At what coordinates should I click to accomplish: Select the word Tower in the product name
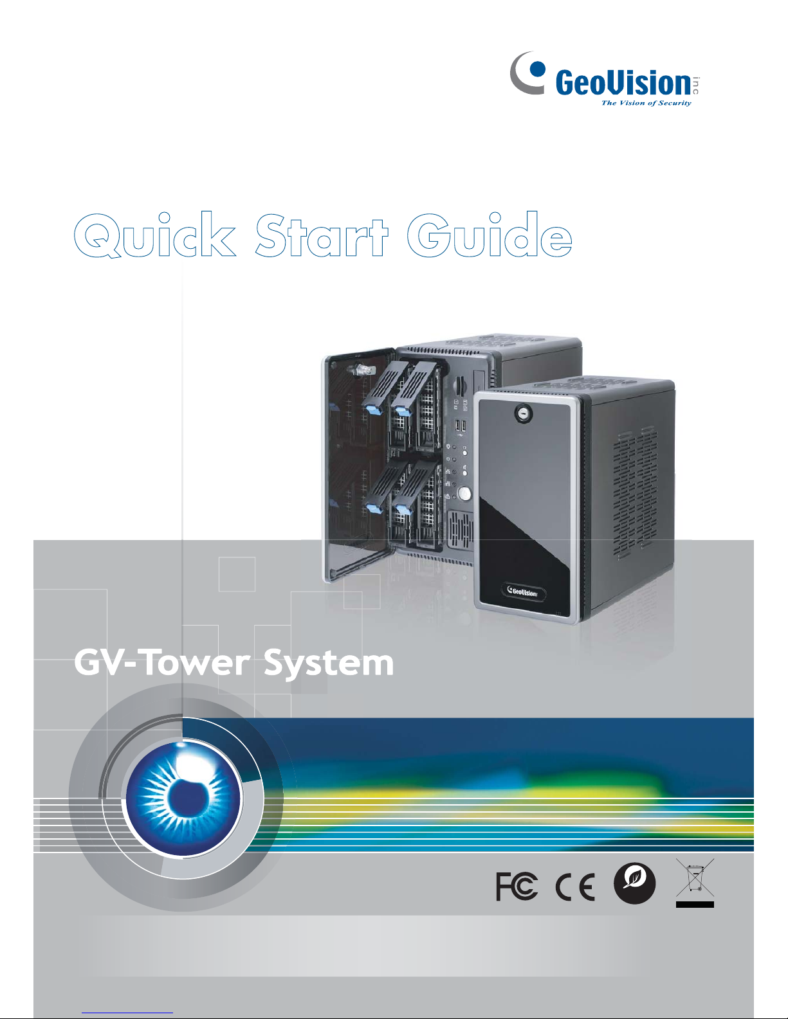[x=197, y=663]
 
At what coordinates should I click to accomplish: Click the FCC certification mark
[x=517, y=887]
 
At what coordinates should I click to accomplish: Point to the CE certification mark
[x=575, y=887]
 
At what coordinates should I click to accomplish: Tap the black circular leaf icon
[x=634, y=884]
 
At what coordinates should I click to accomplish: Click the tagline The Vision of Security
[x=646, y=103]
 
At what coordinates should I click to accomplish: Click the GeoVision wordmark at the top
[x=623, y=84]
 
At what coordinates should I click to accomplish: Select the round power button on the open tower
[x=463, y=494]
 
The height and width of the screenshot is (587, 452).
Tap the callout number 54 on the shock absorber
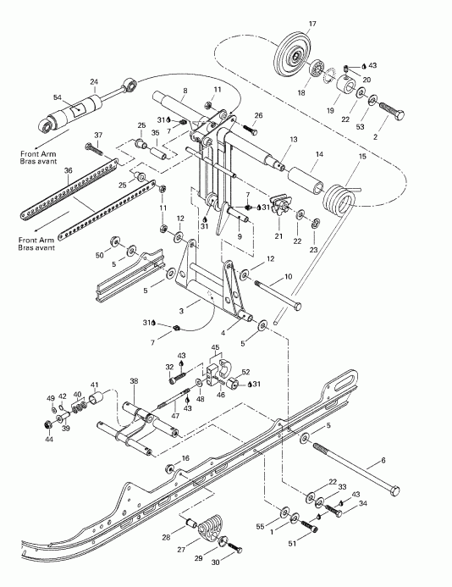[x=58, y=98]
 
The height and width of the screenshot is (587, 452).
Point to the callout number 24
[x=94, y=82]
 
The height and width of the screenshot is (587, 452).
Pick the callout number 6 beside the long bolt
[x=382, y=460]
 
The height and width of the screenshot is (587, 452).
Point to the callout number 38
[x=132, y=382]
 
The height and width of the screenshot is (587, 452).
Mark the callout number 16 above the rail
[x=185, y=458]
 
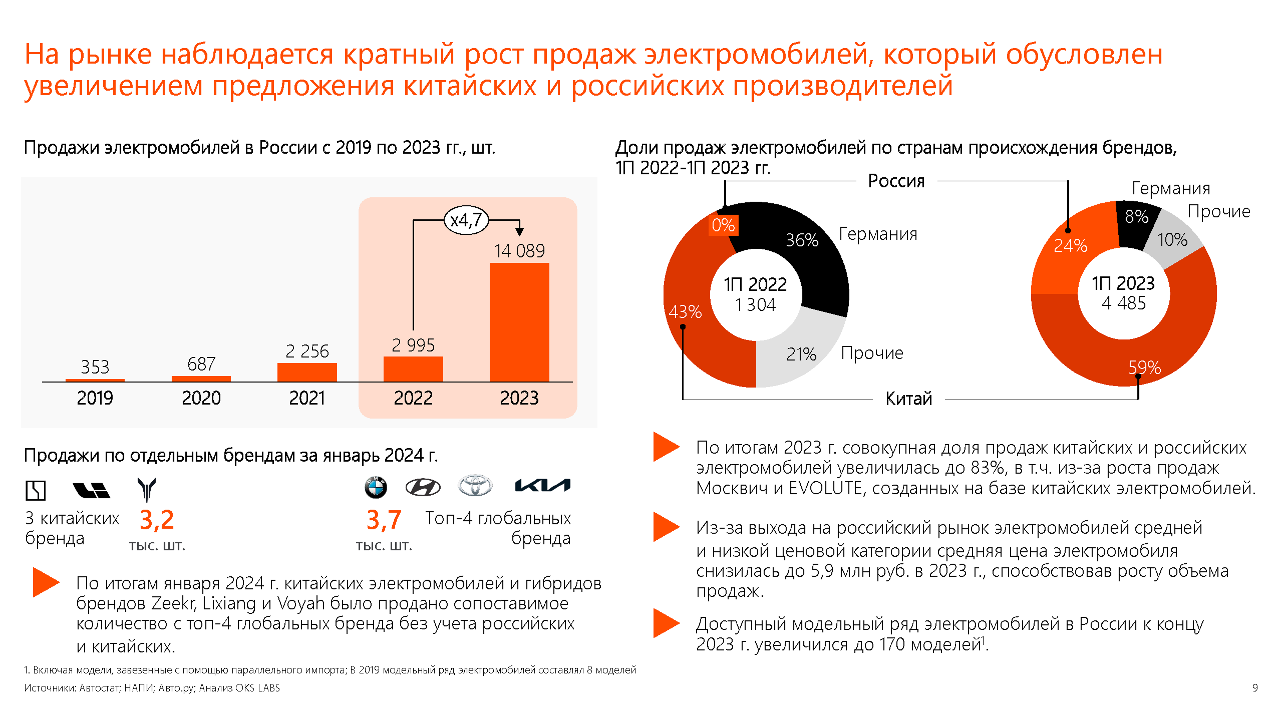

========================================

• [Problem to work on]: Write out all of the lines above word for word, omitting the pictures.

• [Task answer]:
At what coordinates should I click to accomplish: Select the word Tower in the product name
[x=197, y=663]
 
At what coordinates should I click to accomplish: Click the FCC certification mark
[x=517, y=887]
 
At what coordinates should I click to accomplish: Point to the CE certification mark
[x=575, y=887]
 
At what coordinates should I click to accomplish: Tap the black circular leaf icon
[x=634, y=884]
 
At what coordinates should I click to accomplish: Click the tagline The Vision of Security
[x=646, y=103]
 
At what coordinates should I click to accomplish: Click the GeoVision wordmark at the top
[x=623, y=84]
 
At what coordinates should I click to accomplish: Select the round power button on the open tower
[x=463, y=494]
 
The height and width of the screenshot is (587, 452).
Tap the callout number 54 on the shock absorber
[x=58, y=98]
 
The height and width of the screenshot is (587, 452).
Point to the callout number 24
[x=94, y=82]
 
The height and width of the screenshot is (587, 452).
Pick the callout number 6 beside the long bolt
[x=382, y=460]
 
The height and width of the screenshot is (587, 452).
Point to the callout number 38
[x=132, y=382]
 
The height and width of the screenshot is (587, 452).
Mark the callout number 16 above the rail
[x=185, y=458]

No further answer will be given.